§ Work instruction: Word for word, retype the lines from the one containing "Image resolution: width=792" to the one containing "Task: Click the Users person icon" below, keeping both end lines and dropping the pictures.

Stored records:
BEGIN

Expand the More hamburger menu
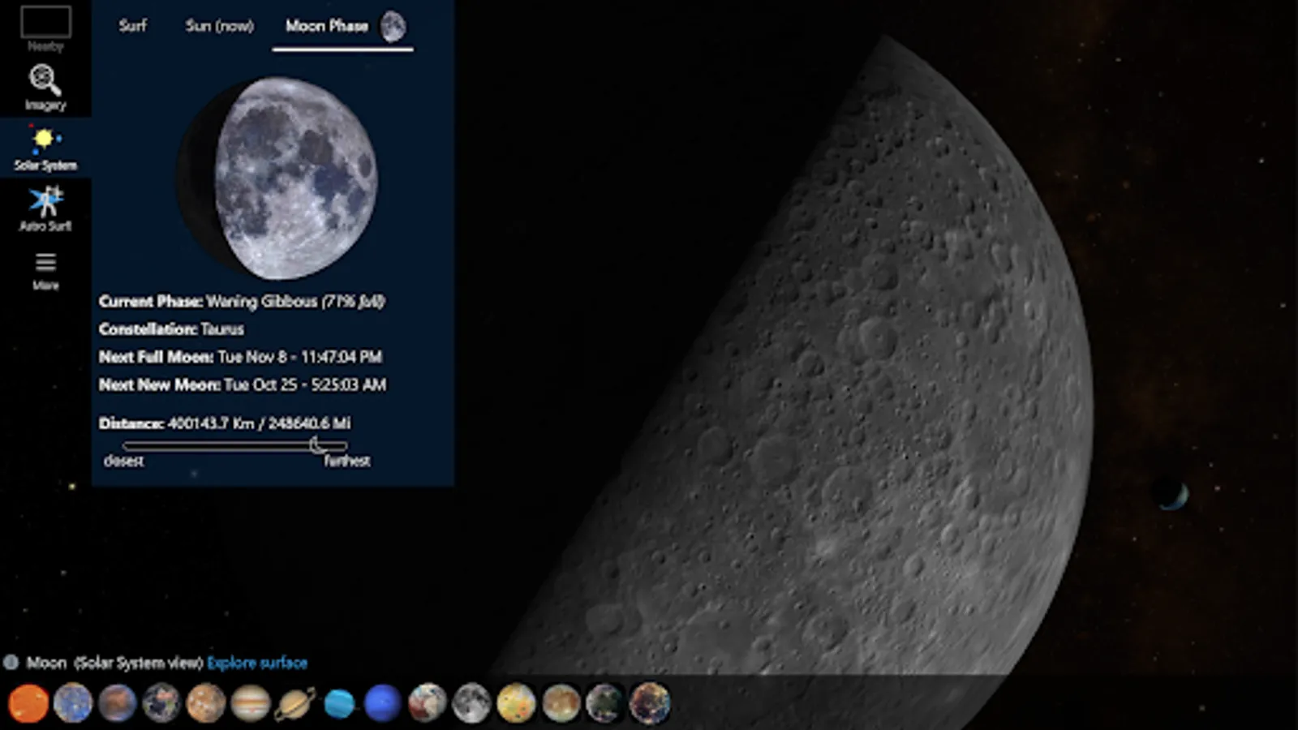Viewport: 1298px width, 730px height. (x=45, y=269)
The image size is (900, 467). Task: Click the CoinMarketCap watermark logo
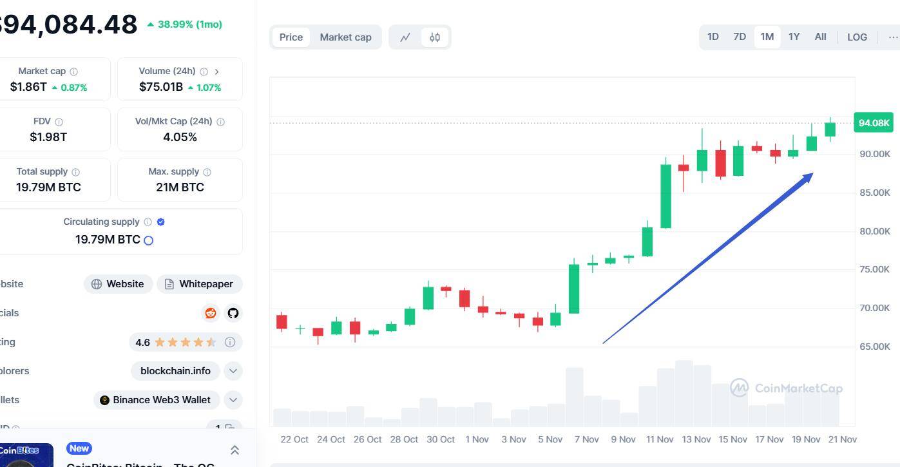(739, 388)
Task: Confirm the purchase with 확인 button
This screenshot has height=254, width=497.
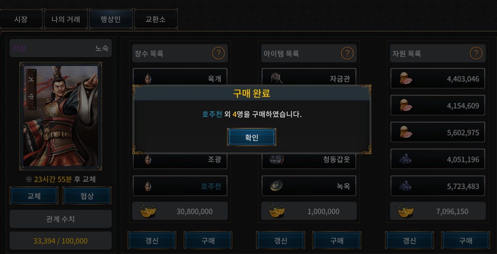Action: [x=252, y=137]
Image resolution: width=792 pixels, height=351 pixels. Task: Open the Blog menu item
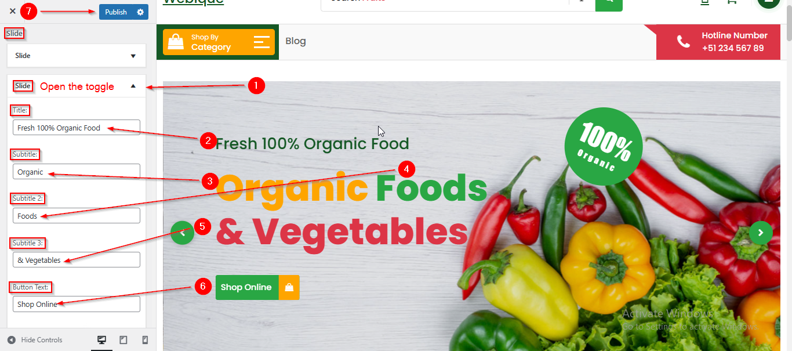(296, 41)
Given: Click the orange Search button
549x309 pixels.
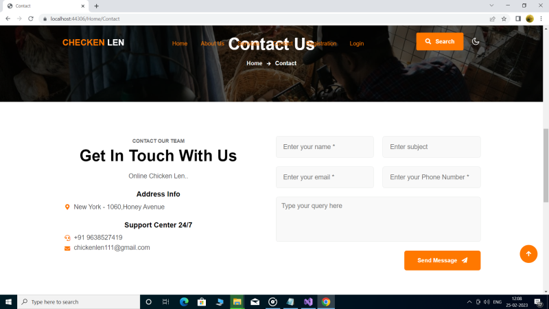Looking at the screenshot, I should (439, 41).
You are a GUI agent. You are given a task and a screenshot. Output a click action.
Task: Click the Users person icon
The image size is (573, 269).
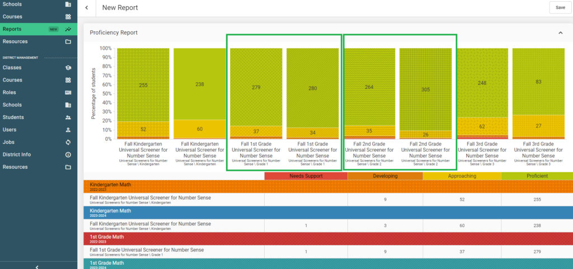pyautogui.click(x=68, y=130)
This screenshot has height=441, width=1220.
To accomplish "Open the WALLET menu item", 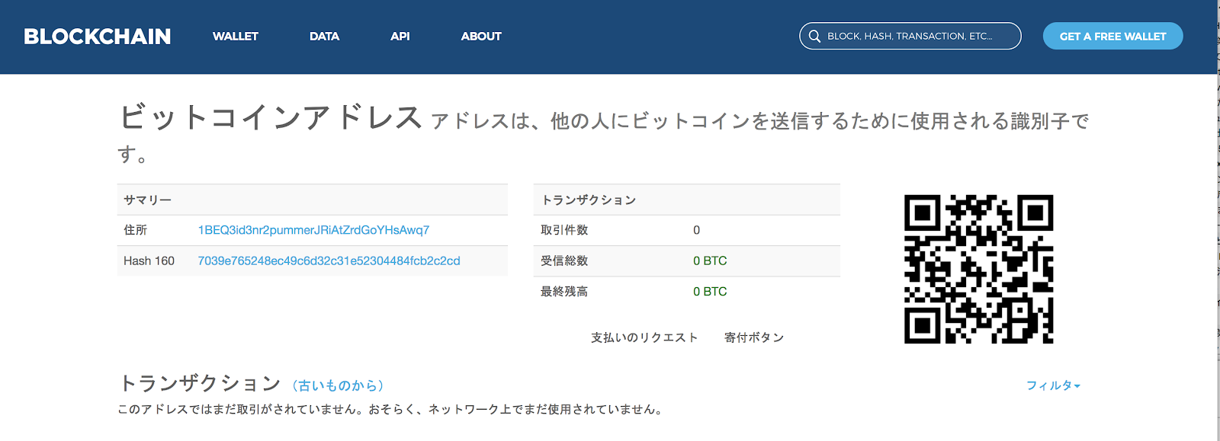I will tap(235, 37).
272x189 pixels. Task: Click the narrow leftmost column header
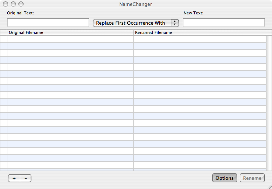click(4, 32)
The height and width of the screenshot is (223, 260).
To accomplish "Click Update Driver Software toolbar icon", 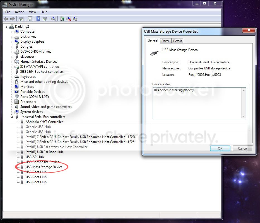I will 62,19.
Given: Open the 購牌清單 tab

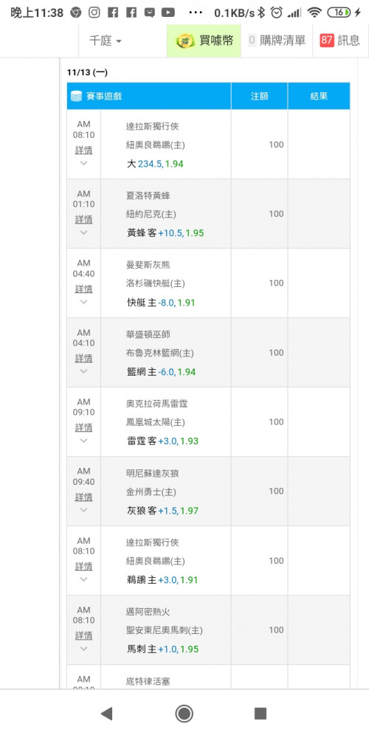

END

§ Result of the exercise:
Image resolution: width=792 pixels, height=351 pixels. Task: Open the Blog menu item
(296, 41)
Given: Click the orange Search button
549x309 pixels.
Looking at the screenshot, I should (439, 41).
You are a GUI agent. You are given a task and a screenshot. Output a click action.
Task: Click the Users person icon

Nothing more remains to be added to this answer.